Stored records
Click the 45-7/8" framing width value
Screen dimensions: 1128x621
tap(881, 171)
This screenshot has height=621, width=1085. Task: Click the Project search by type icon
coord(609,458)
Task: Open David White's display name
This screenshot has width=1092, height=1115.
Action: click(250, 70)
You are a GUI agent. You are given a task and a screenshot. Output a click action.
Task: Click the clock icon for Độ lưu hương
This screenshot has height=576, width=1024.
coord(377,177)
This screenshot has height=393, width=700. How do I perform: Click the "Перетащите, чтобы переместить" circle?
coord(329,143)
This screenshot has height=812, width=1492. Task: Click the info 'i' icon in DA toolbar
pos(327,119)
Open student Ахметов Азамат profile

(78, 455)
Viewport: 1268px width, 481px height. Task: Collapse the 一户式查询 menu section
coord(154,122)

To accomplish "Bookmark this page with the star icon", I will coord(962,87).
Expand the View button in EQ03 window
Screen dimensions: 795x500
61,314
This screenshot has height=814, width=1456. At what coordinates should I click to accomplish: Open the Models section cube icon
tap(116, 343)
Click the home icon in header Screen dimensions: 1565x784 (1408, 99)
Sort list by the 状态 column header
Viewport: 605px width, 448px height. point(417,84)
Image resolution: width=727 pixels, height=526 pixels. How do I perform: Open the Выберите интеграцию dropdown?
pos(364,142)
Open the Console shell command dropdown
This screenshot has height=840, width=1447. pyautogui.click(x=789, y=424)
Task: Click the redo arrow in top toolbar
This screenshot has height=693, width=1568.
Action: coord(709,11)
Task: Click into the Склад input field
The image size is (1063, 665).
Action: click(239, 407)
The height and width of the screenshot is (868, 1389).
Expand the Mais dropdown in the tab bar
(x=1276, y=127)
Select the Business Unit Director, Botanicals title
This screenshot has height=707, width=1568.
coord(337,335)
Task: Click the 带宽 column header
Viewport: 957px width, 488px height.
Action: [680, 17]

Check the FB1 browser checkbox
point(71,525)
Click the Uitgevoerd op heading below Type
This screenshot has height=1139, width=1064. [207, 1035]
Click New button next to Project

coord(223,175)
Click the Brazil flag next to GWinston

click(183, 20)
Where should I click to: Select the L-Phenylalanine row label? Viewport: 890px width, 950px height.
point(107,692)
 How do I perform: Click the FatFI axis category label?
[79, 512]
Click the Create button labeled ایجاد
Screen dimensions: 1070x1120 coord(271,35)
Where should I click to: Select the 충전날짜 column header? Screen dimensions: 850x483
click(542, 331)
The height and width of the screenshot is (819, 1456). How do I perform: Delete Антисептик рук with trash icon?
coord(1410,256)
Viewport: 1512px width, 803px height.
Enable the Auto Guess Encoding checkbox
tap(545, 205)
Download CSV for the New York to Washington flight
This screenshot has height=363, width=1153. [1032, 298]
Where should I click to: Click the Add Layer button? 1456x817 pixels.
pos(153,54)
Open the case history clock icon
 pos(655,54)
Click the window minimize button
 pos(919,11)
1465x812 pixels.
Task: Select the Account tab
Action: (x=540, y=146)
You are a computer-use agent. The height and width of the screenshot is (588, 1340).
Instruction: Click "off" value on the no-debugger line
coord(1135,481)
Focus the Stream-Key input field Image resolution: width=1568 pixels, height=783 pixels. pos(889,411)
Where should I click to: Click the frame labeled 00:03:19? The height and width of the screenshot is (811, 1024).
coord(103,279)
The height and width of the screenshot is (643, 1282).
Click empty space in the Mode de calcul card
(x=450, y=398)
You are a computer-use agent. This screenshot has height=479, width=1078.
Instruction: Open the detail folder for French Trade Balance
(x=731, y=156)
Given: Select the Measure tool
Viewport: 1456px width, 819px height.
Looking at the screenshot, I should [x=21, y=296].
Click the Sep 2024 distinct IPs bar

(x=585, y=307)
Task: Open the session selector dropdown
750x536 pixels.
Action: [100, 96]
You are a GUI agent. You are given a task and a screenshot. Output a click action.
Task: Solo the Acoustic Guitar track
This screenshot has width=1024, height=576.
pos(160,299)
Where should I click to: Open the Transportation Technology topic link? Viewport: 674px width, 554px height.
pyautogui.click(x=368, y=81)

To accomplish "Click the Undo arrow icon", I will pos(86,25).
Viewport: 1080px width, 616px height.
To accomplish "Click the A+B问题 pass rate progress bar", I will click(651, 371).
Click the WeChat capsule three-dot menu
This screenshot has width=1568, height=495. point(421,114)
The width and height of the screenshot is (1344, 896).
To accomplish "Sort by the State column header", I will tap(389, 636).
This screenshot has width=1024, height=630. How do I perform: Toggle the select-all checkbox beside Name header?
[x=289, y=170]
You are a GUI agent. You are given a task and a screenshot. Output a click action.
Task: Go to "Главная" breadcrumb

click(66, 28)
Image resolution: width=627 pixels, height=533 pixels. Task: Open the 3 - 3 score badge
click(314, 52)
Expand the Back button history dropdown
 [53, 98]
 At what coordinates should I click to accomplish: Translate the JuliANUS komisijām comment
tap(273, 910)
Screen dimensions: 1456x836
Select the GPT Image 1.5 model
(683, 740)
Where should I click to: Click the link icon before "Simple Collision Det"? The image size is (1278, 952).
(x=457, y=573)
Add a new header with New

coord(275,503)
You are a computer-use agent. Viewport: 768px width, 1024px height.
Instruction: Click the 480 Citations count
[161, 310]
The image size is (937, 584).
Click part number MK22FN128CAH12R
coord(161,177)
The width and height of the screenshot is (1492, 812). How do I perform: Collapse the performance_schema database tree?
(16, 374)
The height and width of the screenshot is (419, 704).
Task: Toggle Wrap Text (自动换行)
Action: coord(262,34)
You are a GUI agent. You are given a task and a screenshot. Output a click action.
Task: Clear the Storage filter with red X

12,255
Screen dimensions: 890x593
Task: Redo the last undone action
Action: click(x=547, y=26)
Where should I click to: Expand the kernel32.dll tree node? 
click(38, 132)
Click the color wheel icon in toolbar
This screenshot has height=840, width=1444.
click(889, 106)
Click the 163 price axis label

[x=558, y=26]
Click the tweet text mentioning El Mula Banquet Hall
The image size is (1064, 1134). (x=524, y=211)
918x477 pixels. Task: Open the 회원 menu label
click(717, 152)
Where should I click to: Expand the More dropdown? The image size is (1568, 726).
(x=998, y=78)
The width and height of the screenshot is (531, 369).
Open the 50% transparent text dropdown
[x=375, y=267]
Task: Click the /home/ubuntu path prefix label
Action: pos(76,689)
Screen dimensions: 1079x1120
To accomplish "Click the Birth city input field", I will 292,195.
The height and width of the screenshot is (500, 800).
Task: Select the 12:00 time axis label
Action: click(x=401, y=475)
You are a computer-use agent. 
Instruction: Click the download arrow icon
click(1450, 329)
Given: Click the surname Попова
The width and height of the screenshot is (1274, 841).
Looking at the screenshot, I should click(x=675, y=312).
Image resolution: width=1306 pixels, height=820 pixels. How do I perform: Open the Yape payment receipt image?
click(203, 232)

Task » Return the rows from the beginning through the line containing "coord(329,143)", both included, as a JSON list of strings with one string per line and blank lines omitted.

Task result »
[
  "Click the 45-7/8\" framing width value",
  "Screen dimensions: 1128x621",
  "tap(881, 171)",
  "This screenshot has height=621, width=1085. Task: Click the Project search by type icon",
  "coord(609,458)",
  "Task: Open David White's display name",
  "This screenshot has width=1092, height=1115.",
  "Action: click(250, 70)",
  "You are a GUI agent. You are given a task and a screenshot. Output a click action.",
  "Task: Click the clock icon for Độ lưu hương",
  "This screenshot has height=576, width=1024.",
  "coord(377,177)",
  "This screenshot has height=393, width=700. How do I perform: Click the \"Перетащите, чтобы переместить\" circle?",
  "coord(329,143)"
]